| | | | La poursuite dans le désert |
| Dans "Calots rouges et bérets noirs" | | | Après la première journée de la Bataille d'EI Alamein, le Général Montgomery remania son dispositif. La 1re Brigade Française Libre glisse légèrement vers le Nord pour grignoter avec la 2e Brigade Grecque les positions de la Division Folgore devant Deir Menassib. La 7e Division Blindée remonte au Nord de la crête de Ruweysat où doit se jouer la part décisive de la bataille.
La Colonne Volante reste seule au contact de l'ennemi à l'extrême sud du dispositif allié avec mission de protéger l'aile gauche de la VIIIe Armée "depuis le parallèle d'El Himeimat jusqu'au Cap". La dépression de Quattara limite heureusement l'espace à une dizaine de kilomètres. L'action de la Colonne Volante est étayée d'ailleurs par la présence à six kilomètres à l'Est, d'une brigade de chars en carton et toile qui remplace les blindés de la 7e Division Blindée. Vue à la jumelle d'El Himeimat, ou observée d'avion, cette "dummy brigade" doit produire son petit effet. Certaines nuits, une camionnette munie d'un phonographe et d'un haut-parleur vient passer quelques disques qui reproduisent les bruits d'une colonne de chars en marche. Toutes ces "déceptions" ont pour but de maintenir le Commandement allemand dans l'incertitude et de l'inciter à garder des réserves dans le Sud, loin de la zone où se déroule l'attaque principale.
Pour la Colonne Volante ce sont des journées d'inaction dont la monotonie n'est rompue que par un déplacement rapide dans la dépression de Maghra, royaume de moustiques et de vipères à cornes et par des patrouilles quotidiennes ayant pour but de reconnaître mieux les champs de mines ennemis.
Cependant les nouvelles du Nord deviennent de plus en plus optimistes. A coups de bélier, le 3e Corps d'Armée Britannique se fraie son chemin à travers les positions de Rommel. Toutes les contre-attaques des panzers sont repoussées.

════════════════

• **CONSIGNE A**: Recopiez mot pour mot le passage de l'extrait sur la Colonne Volante qui commence aux mots "Pour la Colonne" et s'arrête après "panzers sont repoussées.".
• **CONSIGNE B**: Dites si chaque affirmation correspond à l'extrait sur la Colonne Volante : répondez par oui ou non et citez tels quels les mots de l'extrait qui tranchent. (i) La 1re Brigade Française Libre se déplace vers le Sud. (ii) La dépression de Quattara réduit l'espace à une dizaine de kilomètres. (iii) La brigade de chars en carton et toile se trouve à six kilomètres à l'Ouest.

• **BLOC DE DONNÉES**:

════════════════

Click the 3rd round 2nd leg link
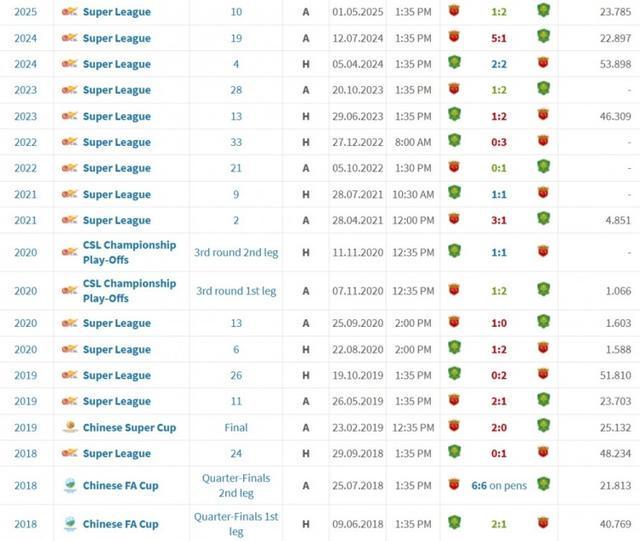 (236, 252)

════════════════

• **BONNE RÉPONSE A**:
Pour la Colonne Volante ce sont des journées d'inaction dont la monotonie n'est rompue que par un déplacement rapide dans la dépression de Maghra, royaume de moustiques et de vipères à cornes et par des patrouilles quotidiennes ayant pour but de reconnaître mieux les champs de mines ennemis.
Cependant les nouvelles du Nord deviennent de plus en plus optimistes. A coups de bélier, le 3e Corps d'Armée Britannique se fraie son chemin à travers les positions de Rommel. Toutes les contre-attaques des panzers sont repoussées.

• **BONNE RÉPONSE B**:
(i) Non : « La 1re Brigade Française Libre glisse légèrement vers le Nord ».
(ii) Oui : « La dépression de Quattara limite heureusement l'espace à une dizaine de kilomètres ».
(iii) Non : « à six kilomètres à l'Est, d'une brigade de chars en carton et toile ».